2. Is it reasonable to expect the media that every opinion supported by half the nation should be represented on every panel in equal proportion (half the panel)?
3. If so, when there is a discussion whether the revolution harms the economy, is it right to bring 2 economists who each think differently (some economist versus Sagie Dromi) so that it will be fifty-fifty, or since 99 percent of economists think one thing, is it wrong to present it as an equal debate?
4. How does an educated and serious person like Nadav Shnerb support this thing?
Thanks in advance.
Answer
- A person should form his position based on his own considerations. Preoccupation with the question of what others say and whether they might be mistaken is neither constructive nor necessary.
- No, but some degree of balance is appropriate.
- It is definitely appropriate. There is no point in bringing two economists who will say the same thing. At most, don’t hold a discussion.
- Ask him.
Discussion on Answer
To the former yeshiva lecturer,
I usually don’t comment, but now you’ve made me curious.
I’m a young kollel fellow who is really trying to escape religion, but unfortunately I’m not succeeding! And that is because I try to be honest with the arguments and still haven’t found a way out.

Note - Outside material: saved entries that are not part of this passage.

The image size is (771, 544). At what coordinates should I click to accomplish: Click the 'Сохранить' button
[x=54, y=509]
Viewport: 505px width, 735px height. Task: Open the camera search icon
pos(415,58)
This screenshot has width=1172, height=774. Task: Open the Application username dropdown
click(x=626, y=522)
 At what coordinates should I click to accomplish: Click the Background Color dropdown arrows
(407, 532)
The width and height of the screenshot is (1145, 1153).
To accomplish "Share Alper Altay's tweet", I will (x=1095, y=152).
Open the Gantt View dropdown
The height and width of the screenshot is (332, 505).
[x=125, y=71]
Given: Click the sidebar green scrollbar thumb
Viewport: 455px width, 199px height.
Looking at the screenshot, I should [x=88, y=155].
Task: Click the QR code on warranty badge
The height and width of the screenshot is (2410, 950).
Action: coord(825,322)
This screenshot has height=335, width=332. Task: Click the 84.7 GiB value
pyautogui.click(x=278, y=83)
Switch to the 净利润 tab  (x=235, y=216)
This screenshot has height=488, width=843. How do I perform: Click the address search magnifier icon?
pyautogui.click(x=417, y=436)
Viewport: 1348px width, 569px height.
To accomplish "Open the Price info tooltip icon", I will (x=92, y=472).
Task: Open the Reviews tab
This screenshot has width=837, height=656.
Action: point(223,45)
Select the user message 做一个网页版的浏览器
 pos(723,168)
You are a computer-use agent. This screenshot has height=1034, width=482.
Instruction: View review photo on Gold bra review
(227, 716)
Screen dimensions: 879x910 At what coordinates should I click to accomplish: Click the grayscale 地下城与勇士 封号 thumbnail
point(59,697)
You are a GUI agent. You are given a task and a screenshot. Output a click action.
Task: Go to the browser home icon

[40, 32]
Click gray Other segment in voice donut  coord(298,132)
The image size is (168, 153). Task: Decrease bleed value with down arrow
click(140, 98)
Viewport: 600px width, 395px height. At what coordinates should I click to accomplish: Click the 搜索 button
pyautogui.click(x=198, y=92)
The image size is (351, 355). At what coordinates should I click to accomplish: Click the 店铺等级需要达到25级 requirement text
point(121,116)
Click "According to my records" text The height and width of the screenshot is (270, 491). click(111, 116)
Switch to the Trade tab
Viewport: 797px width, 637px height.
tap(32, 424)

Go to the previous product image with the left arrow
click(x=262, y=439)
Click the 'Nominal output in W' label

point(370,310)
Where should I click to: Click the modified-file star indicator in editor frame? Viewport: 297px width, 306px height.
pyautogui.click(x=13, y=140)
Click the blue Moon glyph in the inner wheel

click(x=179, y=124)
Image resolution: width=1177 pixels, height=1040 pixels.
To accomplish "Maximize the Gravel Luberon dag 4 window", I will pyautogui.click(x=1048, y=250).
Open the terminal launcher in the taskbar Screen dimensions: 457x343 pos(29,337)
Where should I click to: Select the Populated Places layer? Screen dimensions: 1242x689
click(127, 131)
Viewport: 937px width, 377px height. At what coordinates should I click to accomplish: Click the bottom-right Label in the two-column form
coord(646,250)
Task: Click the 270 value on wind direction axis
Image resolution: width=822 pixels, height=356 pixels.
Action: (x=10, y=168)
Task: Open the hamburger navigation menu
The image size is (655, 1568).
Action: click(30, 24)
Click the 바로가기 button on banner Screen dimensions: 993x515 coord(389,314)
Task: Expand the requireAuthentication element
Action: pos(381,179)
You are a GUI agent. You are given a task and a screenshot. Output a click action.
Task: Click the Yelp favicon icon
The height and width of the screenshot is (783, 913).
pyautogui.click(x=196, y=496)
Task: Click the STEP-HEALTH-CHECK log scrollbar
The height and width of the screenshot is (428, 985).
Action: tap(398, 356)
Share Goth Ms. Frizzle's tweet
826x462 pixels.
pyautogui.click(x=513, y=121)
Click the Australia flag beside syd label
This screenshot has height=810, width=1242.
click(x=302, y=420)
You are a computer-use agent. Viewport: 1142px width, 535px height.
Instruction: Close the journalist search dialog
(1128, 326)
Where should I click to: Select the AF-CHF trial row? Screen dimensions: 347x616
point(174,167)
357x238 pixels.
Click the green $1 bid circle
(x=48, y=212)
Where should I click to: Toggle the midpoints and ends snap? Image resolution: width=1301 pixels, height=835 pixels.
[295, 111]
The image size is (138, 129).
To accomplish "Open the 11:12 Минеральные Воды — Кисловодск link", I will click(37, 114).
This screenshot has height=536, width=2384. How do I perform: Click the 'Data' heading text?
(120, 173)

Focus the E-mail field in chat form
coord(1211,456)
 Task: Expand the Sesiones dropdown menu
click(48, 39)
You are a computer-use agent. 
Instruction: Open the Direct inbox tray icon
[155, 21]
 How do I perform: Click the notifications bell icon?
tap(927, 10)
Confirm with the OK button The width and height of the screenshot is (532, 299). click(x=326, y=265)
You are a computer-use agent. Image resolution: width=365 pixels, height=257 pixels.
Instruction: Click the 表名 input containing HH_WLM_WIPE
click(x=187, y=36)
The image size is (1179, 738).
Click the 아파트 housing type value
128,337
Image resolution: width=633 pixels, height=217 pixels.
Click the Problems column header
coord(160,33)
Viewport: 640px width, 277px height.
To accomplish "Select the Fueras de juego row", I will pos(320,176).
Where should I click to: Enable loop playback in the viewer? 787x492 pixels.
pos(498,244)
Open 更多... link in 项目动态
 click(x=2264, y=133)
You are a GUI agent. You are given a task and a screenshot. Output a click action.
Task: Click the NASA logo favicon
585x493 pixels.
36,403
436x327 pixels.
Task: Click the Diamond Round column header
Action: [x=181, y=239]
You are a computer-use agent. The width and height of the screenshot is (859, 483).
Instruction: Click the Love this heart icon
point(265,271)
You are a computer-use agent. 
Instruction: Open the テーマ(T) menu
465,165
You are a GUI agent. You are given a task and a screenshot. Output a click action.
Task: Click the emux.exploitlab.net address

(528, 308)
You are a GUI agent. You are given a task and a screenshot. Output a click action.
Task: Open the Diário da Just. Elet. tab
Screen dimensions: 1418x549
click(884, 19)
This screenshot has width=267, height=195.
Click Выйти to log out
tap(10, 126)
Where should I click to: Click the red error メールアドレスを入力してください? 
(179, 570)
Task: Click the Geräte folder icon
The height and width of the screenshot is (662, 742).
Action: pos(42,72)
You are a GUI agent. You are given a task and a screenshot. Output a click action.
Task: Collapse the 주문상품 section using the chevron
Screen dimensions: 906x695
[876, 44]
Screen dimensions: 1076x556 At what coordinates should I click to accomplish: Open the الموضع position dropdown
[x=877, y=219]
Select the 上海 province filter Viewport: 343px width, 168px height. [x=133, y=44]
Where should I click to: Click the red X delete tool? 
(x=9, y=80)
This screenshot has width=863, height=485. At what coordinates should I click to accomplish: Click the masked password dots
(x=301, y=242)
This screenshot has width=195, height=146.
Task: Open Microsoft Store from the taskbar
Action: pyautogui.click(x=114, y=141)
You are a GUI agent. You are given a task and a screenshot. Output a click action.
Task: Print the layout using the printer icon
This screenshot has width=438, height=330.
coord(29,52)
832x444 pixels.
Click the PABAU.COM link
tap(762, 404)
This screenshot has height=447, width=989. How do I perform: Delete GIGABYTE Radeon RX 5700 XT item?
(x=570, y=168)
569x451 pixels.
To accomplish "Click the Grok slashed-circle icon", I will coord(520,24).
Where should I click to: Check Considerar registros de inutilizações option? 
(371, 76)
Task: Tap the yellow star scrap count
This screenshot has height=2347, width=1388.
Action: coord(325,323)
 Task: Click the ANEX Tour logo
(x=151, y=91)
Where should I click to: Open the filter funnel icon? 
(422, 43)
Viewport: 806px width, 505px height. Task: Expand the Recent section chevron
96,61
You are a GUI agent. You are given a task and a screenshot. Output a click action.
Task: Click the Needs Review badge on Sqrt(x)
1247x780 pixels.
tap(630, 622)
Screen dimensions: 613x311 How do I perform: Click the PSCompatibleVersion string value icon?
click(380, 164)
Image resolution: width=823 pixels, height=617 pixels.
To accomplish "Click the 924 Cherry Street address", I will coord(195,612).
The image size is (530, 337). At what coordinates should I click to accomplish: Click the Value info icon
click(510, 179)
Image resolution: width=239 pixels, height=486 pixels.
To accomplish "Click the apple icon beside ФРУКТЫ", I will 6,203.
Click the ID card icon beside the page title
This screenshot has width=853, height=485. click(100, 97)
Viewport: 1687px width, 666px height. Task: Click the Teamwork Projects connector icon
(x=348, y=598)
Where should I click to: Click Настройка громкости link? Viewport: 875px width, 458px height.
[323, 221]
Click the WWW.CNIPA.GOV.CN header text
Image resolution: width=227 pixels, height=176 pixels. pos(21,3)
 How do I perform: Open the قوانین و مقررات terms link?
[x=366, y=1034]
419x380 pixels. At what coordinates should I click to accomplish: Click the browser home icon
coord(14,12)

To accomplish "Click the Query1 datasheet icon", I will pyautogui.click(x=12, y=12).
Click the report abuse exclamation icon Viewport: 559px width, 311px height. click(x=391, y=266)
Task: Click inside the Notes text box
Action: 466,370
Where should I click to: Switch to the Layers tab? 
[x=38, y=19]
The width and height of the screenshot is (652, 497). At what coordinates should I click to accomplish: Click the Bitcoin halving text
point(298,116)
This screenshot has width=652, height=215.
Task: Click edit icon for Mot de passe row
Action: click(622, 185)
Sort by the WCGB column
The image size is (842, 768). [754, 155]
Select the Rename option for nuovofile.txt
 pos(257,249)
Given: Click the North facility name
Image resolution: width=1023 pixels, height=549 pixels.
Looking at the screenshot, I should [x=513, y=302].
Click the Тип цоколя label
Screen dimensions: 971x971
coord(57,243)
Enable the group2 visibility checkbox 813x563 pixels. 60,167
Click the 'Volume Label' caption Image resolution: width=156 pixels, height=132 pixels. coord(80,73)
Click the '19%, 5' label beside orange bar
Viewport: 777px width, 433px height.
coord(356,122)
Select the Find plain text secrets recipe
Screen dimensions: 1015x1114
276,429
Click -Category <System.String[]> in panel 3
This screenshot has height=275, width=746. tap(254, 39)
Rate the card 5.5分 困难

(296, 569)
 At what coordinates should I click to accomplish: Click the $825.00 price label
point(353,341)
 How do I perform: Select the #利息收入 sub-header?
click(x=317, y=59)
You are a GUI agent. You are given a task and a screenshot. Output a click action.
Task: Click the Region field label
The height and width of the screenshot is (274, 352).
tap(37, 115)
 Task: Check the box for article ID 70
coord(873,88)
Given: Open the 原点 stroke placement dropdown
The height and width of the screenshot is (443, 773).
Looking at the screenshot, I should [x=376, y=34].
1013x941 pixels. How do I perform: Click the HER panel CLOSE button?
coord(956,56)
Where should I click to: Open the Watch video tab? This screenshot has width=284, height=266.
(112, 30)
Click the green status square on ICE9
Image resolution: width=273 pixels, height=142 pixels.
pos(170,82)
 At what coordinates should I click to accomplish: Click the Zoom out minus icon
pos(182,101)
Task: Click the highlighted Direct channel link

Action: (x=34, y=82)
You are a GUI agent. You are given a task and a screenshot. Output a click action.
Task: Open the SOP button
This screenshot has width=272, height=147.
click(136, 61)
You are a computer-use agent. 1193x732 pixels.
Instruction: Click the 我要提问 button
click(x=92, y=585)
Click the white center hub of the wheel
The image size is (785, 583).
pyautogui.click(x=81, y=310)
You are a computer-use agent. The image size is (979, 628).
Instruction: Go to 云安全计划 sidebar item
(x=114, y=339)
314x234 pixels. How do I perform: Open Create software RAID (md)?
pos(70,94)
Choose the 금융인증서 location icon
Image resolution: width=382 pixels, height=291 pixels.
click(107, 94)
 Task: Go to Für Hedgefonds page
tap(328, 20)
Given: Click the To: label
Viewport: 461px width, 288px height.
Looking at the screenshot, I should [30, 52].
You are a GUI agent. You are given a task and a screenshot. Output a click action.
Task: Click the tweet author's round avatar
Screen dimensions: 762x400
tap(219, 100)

So I would be very happy to hear how this causes a person to become “feeble-minded.”
Thanks in advance…
To the kollel fellow Papagayo,
That is a good and important question, and I too, in my humble way, wrestle with it a lot.
First of all, one could make do with options 2 and 3:
That the feeble-minded are drawn to this, whereas those whom the Creator, may He be blessed, has endowed with intelligence flee from it; and when this goes on for generations, the result is inevitable and understandable.
Or there is some external factor that is responsible both for weakness of mind and for attraction to religiosity as it is currently expressed.
But option 1 (and 4) also makes more sense if one assumes that the Giver of the Torah gave us a Torah of life—“for that is your wisdom and your understanding”—
and as Rashi brings: if you distort it, you will be considered fools.
That is to say: the Torah remains perfect, restoring the soul and making the simple wise,
and part of its special quality is that when people counterfeit it, they literally become fools.
(On the simple level, they understand it in a crooked, bizarre way that provokes ridicule in any sensible person; but on a deeper level this is a punishment: they become fools also in general life, in worldly conduct, in the decency that precedes Torah—and we can see it with our own eyes.)
The Sages too addressed the explanation of the contradiction: “The ways of the Lord are upright; the righteous walk in them and sinners stumble in them”—seemingly, in those very same ways.
And they answered: if one merits it, it becomes for him an elixir of life; if one does not merit it, it becomes for him an elixir of death.
And they did not say: if one does not merit it, then it is as if he had not learned.
Rather, he becomes lower and baser than an ordinary person—it becomes an elixir of death for him; he becomes a typical Bibi-ist.
And may God save us.
In my humble opinion, the supporters are either Haredim or Hardalim or traditionalists.
The possibilities:
a. Religion (as it is perceived today in this country—my understanding is that it is just a mediocre forgery) damages the mind.
b. Damaged people are drawn to religion, while the successful ones flee from it, and this has been going on for 200 years already (or they adopt a more sensible version of it).
c. Some external factor that causes people to be feeble-minded is the same thing that causes them to be very religious (and likewise, what currently goes by the name of religion is an unsuccessful forgery).
d. All of the above are correct, in my humble opinion.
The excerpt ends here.